Ask HN: How to find a co-founder that would help you sell your product? - willnw
Well, we developed very cool app (both android and IOS) to help restaurants to speed up sales. Apparently it is not a very hot field to be in at this point, but we do have very unique product.<p>Myself is not a very good salesman, neither my partners, since we all come from a engineering background. We can do market research, manufacture hardware and build apps, but selling our product is hard.<p>Any suggestions?
======
Maro
I was in a similar situation when I was doing my startup several years ago. My
advice:

1\. Be very careful when dealing with sales people. They will be good at
selling themselves, and you do not know how to evaluate them. Do not make any
promises, do not make any vague statements, esp. about equity. Also be careful
regarding statements about %s of deals, ie. do they get a cut from the first 3
months of payments, or the entire lifetime of the subscription? I got burned
on this one.

2\. In the comments you write: "I am afraid to speak to [customers]". I will
be brutally honest with you: with this sort of mindset, you will fail. If you
want your startup to succeed, you will have to stretch beyond your wildest
dreams. Going up and talking to your customers is the zeroth step. Keyword:
stretch. Corollary: if you can't get yourself to talk to your customers, you
should stop right now and get a job! (No offense!)

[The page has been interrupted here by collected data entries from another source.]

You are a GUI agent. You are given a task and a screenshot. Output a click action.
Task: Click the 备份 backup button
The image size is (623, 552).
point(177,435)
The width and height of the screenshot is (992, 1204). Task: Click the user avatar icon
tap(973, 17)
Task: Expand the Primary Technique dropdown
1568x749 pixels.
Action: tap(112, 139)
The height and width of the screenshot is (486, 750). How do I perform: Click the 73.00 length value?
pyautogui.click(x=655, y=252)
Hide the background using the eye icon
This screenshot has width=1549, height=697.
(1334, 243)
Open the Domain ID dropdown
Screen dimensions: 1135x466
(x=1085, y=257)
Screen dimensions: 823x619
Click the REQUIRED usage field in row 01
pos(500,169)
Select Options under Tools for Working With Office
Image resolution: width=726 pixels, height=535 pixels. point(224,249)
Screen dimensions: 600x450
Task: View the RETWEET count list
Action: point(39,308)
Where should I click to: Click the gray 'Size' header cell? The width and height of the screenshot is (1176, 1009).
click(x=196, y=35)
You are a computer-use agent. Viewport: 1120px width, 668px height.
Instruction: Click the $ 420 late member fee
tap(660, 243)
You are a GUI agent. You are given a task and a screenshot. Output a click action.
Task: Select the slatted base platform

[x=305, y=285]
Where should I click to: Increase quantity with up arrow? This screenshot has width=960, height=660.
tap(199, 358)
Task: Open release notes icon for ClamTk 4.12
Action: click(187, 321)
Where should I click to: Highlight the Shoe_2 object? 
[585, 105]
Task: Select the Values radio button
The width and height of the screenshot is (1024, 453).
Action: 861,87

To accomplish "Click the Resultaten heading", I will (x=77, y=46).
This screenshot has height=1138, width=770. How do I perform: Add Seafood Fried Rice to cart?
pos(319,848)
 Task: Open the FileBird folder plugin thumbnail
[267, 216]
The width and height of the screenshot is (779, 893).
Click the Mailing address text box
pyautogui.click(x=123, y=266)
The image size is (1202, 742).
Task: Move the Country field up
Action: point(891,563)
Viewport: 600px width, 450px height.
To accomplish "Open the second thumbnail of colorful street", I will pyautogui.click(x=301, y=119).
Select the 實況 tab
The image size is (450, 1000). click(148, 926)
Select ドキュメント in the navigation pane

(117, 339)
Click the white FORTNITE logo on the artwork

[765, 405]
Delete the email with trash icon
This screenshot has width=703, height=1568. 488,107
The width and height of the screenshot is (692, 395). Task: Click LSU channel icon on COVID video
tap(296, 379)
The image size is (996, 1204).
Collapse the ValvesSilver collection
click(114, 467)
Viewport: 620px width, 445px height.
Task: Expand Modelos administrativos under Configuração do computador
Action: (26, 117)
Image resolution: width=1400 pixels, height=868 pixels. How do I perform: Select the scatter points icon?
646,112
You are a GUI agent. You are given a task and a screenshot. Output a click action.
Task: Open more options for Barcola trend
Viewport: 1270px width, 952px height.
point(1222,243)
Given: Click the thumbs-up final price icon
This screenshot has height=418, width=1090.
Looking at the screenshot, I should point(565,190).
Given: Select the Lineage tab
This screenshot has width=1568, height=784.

3\. At this early stage, the process of selling is undefined, and is a sort-of
engineering challenge in itself. A salesperson [that you can convince to work
with you at this stage] will not figure this out for you. A salesperson will
ask you who the customer is, what to tell the customer, what the pitch is, you
will have to write the contract, etc. Maybe they have a few contacts, in my
experience that's the most you will get out of them. Based on your description
of your business, you don't need that because restaurants are everywhere, you
just need to walk in and hustle.

Basically, my advice is: do _not_ look for a salesperson. Learn to do the job
yourself. Once you know what the job is, what it takes to be successful, what
the rates are (1 sale out of 5 pitches) then you can hire somebody and
evaluate them in their first month, and hold them accountable to be at least
as effective as you were.

Startups are tough! If they weren't, everybody would do it :)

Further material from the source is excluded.